**Exercise prompt**
Quote the records from the line with "will click(x=420, y=269)." to the line with "(x=91, y=74)", both lines included, reproducing each line word for word.

Extracted records
+===+

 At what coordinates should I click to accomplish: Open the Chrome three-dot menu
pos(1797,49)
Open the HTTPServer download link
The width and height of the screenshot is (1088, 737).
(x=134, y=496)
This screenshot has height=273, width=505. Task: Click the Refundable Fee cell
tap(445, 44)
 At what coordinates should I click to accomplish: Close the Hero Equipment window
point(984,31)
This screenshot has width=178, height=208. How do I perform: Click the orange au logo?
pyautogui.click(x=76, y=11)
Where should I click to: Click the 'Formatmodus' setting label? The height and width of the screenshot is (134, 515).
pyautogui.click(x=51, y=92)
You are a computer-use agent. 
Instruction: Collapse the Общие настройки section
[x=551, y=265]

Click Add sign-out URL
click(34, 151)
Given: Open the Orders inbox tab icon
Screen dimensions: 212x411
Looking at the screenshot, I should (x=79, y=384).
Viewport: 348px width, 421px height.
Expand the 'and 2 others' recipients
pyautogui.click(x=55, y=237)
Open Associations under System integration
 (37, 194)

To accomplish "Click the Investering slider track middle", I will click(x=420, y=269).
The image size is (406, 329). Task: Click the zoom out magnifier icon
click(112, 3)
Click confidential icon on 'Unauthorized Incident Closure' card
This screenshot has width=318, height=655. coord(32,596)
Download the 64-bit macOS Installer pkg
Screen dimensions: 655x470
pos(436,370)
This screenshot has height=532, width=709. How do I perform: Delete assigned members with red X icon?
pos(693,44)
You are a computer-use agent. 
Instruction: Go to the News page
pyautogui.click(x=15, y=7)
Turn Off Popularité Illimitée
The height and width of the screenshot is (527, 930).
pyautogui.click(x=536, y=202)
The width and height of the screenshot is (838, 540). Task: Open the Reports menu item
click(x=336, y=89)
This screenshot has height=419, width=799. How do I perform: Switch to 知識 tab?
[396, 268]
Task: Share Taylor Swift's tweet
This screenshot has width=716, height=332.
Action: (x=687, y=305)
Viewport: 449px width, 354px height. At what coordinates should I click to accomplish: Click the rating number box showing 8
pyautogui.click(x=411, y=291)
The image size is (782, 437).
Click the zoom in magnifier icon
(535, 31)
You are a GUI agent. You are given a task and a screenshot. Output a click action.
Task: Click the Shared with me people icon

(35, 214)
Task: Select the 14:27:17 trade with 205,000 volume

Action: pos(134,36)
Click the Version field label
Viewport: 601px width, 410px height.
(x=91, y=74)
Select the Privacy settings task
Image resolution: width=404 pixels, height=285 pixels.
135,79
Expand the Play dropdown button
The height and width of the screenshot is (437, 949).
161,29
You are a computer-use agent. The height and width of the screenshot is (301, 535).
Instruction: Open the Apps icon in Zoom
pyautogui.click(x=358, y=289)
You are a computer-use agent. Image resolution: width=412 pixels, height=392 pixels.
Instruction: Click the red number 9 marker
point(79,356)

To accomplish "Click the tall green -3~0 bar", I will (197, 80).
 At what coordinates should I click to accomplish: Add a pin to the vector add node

+===+

**Task response**
To accomplish "Click the Investering slider track middle", I will click(x=420, y=269).
The image size is (406, 329). Task: Click the zoom out magnifier icon
click(112, 3)
Click confidential icon on 'Unauthorized Incident Closure' card
This screenshot has width=318, height=655. coord(32,596)
Download the 64-bit macOS Installer pkg
Screen dimensions: 655x470
pos(436,370)
This screenshot has height=532, width=709. How do I perform: Delete assigned members with red X icon?
pos(693,44)
You are a computer-use agent. 
Instruction: Go to the News page
pyautogui.click(x=15, y=7)
Turn Off Popularité Illimitée
The height and width of the screenshot is (527, 930).
pyautogui.click(x=536, y=202)
The width and height of the screenshot is (838, 540). Task: Open the Reports menu item
click(x=336, y=89)
This screenshot has height=419, width=799. How do I perform: Switch to 知識 tab?
[396, 268]
Task: Share Taylor Swift's tweet
This screenshot has width=716, height=332.
Action: (x=687, y=305)
Viewport: 449px width, 354px height. At what coordinates should I click to accomplish: Click the rating number box showing 8
pyautogui.click(x=411, y=291)
The image size is (782, 437).
Click the zoom in magnifier icon
(535, 31)
You are a GUI agent. You are given a task and a screenshot. Output a click action.
Task: Click the Shared with me people icon

(35, 214)
Task: Select the 14:27:17 trade with 205,000 volume

Action: pos(134,36)
Click the Version field label
Viewport: 601px width, 410px height.
(x=91, y=74)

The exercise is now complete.